* [WHAT YOU SHOULD DO]: Transcribe the listing that follows exactly, from its first line to its last.

::::

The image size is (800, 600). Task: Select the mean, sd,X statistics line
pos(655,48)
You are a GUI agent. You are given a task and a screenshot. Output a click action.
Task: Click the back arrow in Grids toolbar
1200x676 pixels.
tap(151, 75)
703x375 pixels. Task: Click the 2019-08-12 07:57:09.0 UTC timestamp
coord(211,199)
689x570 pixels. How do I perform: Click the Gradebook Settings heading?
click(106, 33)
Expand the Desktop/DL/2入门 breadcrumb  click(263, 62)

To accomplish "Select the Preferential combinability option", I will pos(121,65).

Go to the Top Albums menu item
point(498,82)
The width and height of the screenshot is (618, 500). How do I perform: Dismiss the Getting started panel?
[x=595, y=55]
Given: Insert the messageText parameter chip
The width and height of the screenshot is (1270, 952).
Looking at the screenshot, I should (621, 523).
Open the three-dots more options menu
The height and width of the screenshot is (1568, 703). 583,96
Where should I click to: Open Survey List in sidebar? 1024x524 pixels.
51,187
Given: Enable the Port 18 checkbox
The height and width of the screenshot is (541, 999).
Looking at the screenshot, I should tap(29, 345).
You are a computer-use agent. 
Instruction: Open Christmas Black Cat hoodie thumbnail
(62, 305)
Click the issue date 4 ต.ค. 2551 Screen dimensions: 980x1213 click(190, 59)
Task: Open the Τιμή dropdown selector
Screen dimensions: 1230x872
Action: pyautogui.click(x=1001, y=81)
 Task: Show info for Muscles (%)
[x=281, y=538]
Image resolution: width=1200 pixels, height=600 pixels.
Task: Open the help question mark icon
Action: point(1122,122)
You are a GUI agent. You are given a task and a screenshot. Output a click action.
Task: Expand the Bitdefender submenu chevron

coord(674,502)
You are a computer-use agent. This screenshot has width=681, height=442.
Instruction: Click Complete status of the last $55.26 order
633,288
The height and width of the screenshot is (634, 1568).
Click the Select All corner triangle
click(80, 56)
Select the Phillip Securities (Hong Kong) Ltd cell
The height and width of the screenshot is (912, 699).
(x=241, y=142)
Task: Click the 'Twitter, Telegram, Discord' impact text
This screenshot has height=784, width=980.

::::

* [EXERCISE RESPONSE]:
The image size is (800, 600). Task: Select the mean, sd,X statistics line
pos(655,48)
You are a GUI agent. You are given a task and a screenshot. Output a click action.
Task: Click the back arrow in Grids toolbar
1200x676 pixels.
tap(151, 75)
703x375 pixels. Task: Click the 2019-08-12 07:57:09.0 UTC timestamp
coord(211,199)
689x570 pixels. How do I perform: Click the Gradebook Settings heading?
click(106, 33)
Expand the Desktop/DL/2入门 breadcrumb  click(263, 62)

To accomplish "Select the Preferential combinability option", I will pos(121,65).

Go to the Top Albums menu item
point(498,82)
The width and height of the screenshot is (618, 500). How do I perform: Dismiss the Getting started panel?
[x=595, y=55]
Given: Insert the messageText parameter chip
The width and height of the screenshot is (1270, 952).
Looking at the screenshot, I should (621, 523).
Open the three-dots more options menu
The height and width of the screenshot is (1568, 703). 583,96
Where should I click to: Open Survey List in sidebar? 1024x524 pixels.
51,187
Given: Enable the Port 18 checkbox
The height and width of the screenshot is (541, 999).
Looking at the screenshot, I should tap(29, 345).
You are a computer-use agent. 
Instruction: Open Christmas Black Cat hoodie thumbnail
(62, 305)
Click the issue date 4 ต.ค. 2551 Screen dimensions: 980x1213 click(190, 59)
Task: Open the Τιμή dropdown selector
Screen dimensions: 1230x872
Action: pyautogui.click(x=1001, y=81)
 Task: Show info for Muscles (%)
[x=281, y=538]
Image resolution: width=1200 pixels, height=600 pixels.
Task: Open the help question mark icon
Action: point(1122,122)
You are a GUI agent. You are given a task and a screenshot. Output a click action.
Task: Expand the Bitdefender submenu chevron

coord(674,502)
You are a computer-use agent. This screenshot has width=681, height=442.
Instruction: Click Complete status of the last $55.26 order
633,288
The height and width of the screenshot is (634, 1568).
Click the Select All corner triangle
click(80, 56)
Select the Phillip Securities (Hong Kong) Ltd cell
The height and width of the screenshot is (912, 699).
(x=241, y=142)
Task: Click the 'Twitter, Telegram, Discord' impact text
This screenshot has height=784, width=980.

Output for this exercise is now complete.